I am a Licensed Marriage and Family Therapist, educator, and founder of Affinity Counseling and Affinity Pathfinder. My work is shaped by a lifelong curiosity about how people survive, adapt, and make meaning in difficult systems—and how often sensitive, thoughtful people are misunderstood in the process.

My early experiences in mental health settings, combined with years of clinical practice, extensive global travel, and creative professional work in theatre, taught me that many people are not broken. They are overwhelmed, misattuned to, or carrying more than anyone was meant to carry alone.

I bring this understanding into every therapeutic relationship. I specialize in trauma-informed, attachment-based, and somatic approaches, including Internal Family Systems (IFS), Emotionally Focused Therapy (EFT), Brainspotting, and polyvagal-informed regulation.

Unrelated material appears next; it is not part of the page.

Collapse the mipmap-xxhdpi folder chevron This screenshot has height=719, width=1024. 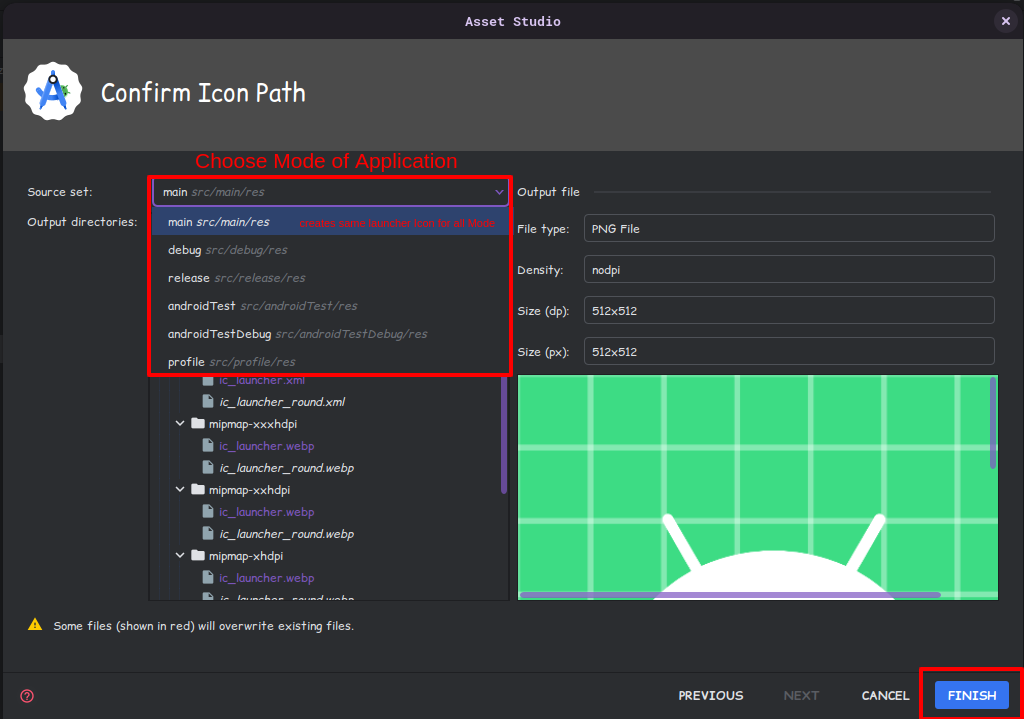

For me, therapy is not about fixing people or having the right answers. It is about creating conditions where clients feel safe enough to tell the truth, reconnect with their bodies, and return to their own inner wisdom.

I am especially committed to working with people who have felt unseen, pathologized, or reduced by systems meant to help – offering care that is steady, relational, and grounded in both science and lived experience.

Witnessing clients reclaim choice, connection, and self-trust is the heart of my work. I consider it a privilege to walk alongside people as they come back to themselves.